• _Exercise_
Retype each of the entries below exactly as written.

*** Opening of Listed entries ***

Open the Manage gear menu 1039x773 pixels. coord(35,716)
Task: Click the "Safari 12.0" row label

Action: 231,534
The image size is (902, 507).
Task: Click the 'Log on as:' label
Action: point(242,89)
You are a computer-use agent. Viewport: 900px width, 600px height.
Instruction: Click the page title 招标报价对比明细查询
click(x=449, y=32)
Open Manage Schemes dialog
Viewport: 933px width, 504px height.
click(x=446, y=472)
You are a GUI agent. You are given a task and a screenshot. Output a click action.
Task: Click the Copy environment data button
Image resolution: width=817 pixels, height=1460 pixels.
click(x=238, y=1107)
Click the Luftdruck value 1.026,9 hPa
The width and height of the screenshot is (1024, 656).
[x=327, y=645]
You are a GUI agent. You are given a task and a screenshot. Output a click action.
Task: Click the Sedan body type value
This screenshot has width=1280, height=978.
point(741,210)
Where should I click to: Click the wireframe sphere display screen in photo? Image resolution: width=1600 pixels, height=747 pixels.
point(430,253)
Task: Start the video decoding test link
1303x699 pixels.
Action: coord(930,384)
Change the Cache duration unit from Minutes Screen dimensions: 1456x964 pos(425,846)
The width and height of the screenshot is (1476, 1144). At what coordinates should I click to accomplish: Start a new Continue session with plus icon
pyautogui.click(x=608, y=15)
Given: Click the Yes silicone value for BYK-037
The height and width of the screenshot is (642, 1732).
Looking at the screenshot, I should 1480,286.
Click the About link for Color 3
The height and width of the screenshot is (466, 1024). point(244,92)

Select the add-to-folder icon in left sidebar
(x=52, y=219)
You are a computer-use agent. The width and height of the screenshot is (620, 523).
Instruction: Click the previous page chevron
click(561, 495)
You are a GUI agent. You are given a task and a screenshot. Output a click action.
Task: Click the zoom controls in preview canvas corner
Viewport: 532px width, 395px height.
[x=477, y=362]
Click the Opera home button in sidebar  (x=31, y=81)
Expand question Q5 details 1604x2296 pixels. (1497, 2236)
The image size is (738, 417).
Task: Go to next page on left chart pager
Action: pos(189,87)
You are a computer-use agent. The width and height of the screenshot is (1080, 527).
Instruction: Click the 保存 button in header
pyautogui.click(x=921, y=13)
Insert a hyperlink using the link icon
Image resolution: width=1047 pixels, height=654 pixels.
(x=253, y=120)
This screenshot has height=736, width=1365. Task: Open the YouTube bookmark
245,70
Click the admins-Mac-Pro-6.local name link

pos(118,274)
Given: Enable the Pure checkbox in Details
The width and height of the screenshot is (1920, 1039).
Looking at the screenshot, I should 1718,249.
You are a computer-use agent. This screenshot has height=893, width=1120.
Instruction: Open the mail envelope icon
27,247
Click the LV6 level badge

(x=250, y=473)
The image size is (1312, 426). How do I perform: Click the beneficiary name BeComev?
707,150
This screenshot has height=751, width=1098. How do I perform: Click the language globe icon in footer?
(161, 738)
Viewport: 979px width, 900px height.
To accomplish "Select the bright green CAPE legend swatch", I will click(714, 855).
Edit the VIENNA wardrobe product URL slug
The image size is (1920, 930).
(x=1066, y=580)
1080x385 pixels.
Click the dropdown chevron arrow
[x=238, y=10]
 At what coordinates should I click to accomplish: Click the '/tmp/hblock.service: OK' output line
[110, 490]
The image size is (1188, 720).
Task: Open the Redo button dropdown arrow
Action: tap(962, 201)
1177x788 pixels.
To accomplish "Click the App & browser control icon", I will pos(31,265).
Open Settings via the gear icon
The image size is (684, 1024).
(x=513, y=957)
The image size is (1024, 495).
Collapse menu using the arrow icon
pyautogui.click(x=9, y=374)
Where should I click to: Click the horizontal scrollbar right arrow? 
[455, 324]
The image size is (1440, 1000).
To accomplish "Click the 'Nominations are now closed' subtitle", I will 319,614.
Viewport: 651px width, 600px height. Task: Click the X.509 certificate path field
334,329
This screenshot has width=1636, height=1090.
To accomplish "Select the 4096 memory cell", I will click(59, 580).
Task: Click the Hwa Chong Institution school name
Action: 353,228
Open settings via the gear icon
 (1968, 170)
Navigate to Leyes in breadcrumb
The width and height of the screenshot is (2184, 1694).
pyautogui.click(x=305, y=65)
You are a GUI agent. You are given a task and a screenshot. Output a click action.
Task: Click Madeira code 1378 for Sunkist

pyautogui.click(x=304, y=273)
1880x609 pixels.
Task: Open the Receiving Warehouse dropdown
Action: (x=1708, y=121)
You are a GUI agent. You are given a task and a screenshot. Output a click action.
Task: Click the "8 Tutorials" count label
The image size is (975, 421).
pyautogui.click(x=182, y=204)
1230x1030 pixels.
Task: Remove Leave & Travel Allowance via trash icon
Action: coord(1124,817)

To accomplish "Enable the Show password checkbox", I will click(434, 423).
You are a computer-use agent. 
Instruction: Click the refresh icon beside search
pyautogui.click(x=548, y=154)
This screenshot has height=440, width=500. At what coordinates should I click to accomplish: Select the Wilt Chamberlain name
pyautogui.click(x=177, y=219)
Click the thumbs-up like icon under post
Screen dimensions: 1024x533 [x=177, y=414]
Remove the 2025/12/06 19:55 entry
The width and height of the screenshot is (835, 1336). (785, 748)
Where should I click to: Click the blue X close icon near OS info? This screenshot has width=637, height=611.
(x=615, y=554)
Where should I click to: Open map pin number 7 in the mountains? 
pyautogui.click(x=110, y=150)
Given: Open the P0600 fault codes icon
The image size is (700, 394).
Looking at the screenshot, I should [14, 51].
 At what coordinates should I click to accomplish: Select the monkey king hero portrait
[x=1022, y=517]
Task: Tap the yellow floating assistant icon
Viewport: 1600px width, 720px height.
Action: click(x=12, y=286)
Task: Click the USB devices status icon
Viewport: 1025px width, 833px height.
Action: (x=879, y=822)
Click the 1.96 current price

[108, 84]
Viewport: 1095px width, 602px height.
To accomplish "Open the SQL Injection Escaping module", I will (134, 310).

*** Close of Listed entries ***

• _Worked solution_
Open the Manage gear menu 1039x773 pixels. coord(35,716)
Task: Click the "Safari 12.0" row label

Action: 231,534
The image size is (902, 507).
Task: Click the 'Log on as:' label
Action: point(242,89)
You are a computer-use agent. Viewport: 900px width, 600px height.
Instruction: Click the page title 招标报价对比明细查询
click(x=449, y=32)
Open Manage Schemes dialog
Viewport: 933px width, 504px height.
click(x=446, y=472)
You are a GUI agent. You are given a task and a screenshot. Output a click action.
Task: Click the Copy environment data button
Image resolution: width=817 pixels, height=1460 pixels.
click(x=238, y=1107)
Click the Luftdruck value 1.026,9 hPa
The width and height of the screenshot is (1024, 656).
[x=327, y=645]
You are a GUI agent. You are given a task and a screenshot. Output a click action.
Task: Click the Sedan body type value
This screenshot has width=1280, height=978.
point(741,210)
Where should I click to: Click the wireframe sphere display screen in photo? Image resolution: width=1600 pixels, height=747 pixels.
point(430,253)
Task: Start the video decoding test link
1303x699 pixels.
Action: coord(930,384)
Change the Cache duration unit from Minutes Screen dimensions: 1456x964 pos(425,846)
The width and height of the screenshot is (1476, 1144). At what coordinates should I click to accomplish: Start a new Continue session with plus icon
pyautogui.click(x=608, y=15)
Given: Click the Yes silicone value for BYK-037
The height and width of the screenshot is (642, 1732).
Looking at the screenshot, I should 1480,286.
Click the About link for Color 3
The height and width of the screenshot is (466, 1024). point(244,92)

Select the add-to-folder icon in left sidebar
(x=52, y=219)
You are a computer-use agent. The width and height of the screenshot is (620, 523).
Instruction: Click the previous page chevron
click(561, 495)
You are a GUI agent. You are given a task and a screenshot. Output a click action.
Task: Click the zoom controls in preview canvas corner
Viewport: 532px width, 395px height.
[x=477, y=362]
Click the Opera home button in sidebar  (x=31, y=81)
Expand question Q5 details 1604x2296 pixels. (1497, 2236)
The image size is (738, 417).
Task: Go to next page on left chart pager
Action: pos(189,87)
You are a computer-use agent. The width and height of the screenshot is (1080, 527).
Instruction: Click the 保存 button in header
pyautogui.click(x=921, y=13)
Insert a hyperlink using the link icon
Image resolution: width=1047 pixels, height=654 pixels.
(x=253, y=120)
This screenshot has height=736, width=1365. Task: Open the YouTube bookmark
245,70
Click the admins-Mac-Pro-6.local name link

pos(118,274)
Given: Enable the Pure checkbox in Details
The width and height of the screenshot is (1920, 1039).
Looking at the screenshot, I should 1718,249.
You are a computer-use agent. This screenshot has height=893, width=1120.
Instruction: Open the mail envelope icon
27,247
Click the LV6 level badge

(x=250, y=473)
The image size is (1312, 426). How do I perform: Click the beneficiary name BeComev?
707,150
This screenshot has height=751, width=1098. How do I perform: Click the language globe icon in footer?
(161, 738)
Viewport: 979px width, 900px height.
To accomplish "Select the bright green CAPE legend swatch", I will click(714, 855).
Edit the VIENNA wardrobe product URL slug
The image size is (1920, 930).
(x=1066, y=580)
1080x385 pixels.
Click the dropdown chevron arrow
[x=238, y=10]
 At what coordinates should I click to accomplish: Click the '/tmp/hblock.service: OK' output line
[110, 490]
The image size is (1188, 720).
Task: Open the Redo button dropdown arrow
Action: tap(962, 201)
1177x788 pixels.
To accomplish "Click the App & browser control icon", I will pos(31,265).
Open Settings via the gear icon
The image size is (684, 1024).
(x=513, y=957)
The image size is (1024, 495).
Collapse menu using the arrow icon
pyautogui.click(x=9, y=374)
Where should I click to: Click the horizontal scrollbar right arrow? 
[455, 324]
The image size is (1440, 1000).
To accomplish "Click the 'Nominations are now closed' subtitle", I will 319,614.
Viewport: 651px width, 600px height. Task: Click the X.509 certificate path field
334,329
This screenshot has width=1636, height=1090.
To accomplish "Select the 4096 memory cell", I will click(59, 580).
Task: Click the Hwa Chong Institution school name
Action: 353,228
Open settings via the gear icon
 (1968, 170)
Navigate to Leyes in breadcrumb
The width and height of the screenshot is (2184, 1694).
pyautogui.click(x=305, y=65)
You are a GUI agent. You are given a task and a screenshot. Output a click action.
Task: Click Madeira code 1378 for Sunkist

pyautogui.click(x=304, y=273)
1880x609 pixels.
Task: Open the Receiving Warehouse dropdown
Action: (x=1708, y=121)
You are a GUI agent. You are given a task and a screenshot. Output a click action.
Task: Click the "8 Tutorials" count label
The image size is (975, 421).
pyautogui.click(x=182, y=204)
1230x1030 pixels.
Task: Remove Leave & Travel Allowance via trash icon
Action: coord(1124,817)

To accomplish "Enable the Show password checkbox", I will click(434, 423).
You are a computer-use agent. 
Instruction: Click the refresh icon beside search
pyautogui.click(x=548, y=154)
This screenshot has height=440, width=500. At what coordinates should I click to accomplish: Select the Wilt Chamberlain name
pyautogui.click(x=177, y=219)
Click the thumbs-up like icon under post
Screen dimensions: 1024x533 [x=177, y=414]
Remove the 2025/12/06 19:55 entry
The width and height of the screenshot is (835, 1336). (785, 748)
Where should I click to: Click the blue X close icon near OS info? This screenshot has width=637, height=611.
(x=615, y=554)
Where should I click to: Open map pin number 7 in the mountains? 
pyautogui.click(x=110, y=150)
Given: Open the P0600 fault codes icon
The image size is (700, 394).
Looking at the screenshot, I should [14, 51].
 At what coordinates should I click to accomplish: Select the monkey king hero portrait
[x=1022, y=517]
Task: Tap the yellow floating assistant icon
Viewport: 1600px width, 720px height.
Action: click(x=12, y=286)
Task: Click the USB devices status icon
Viewport: 1025px width, 833px height.
Action: (x=879, y=822)
Click the 1.96 current price

[108, 84]
Viewport: 1095px width, 602px height.
To accomplish "Open the SQL Injection Escaping module", I will (134, 310).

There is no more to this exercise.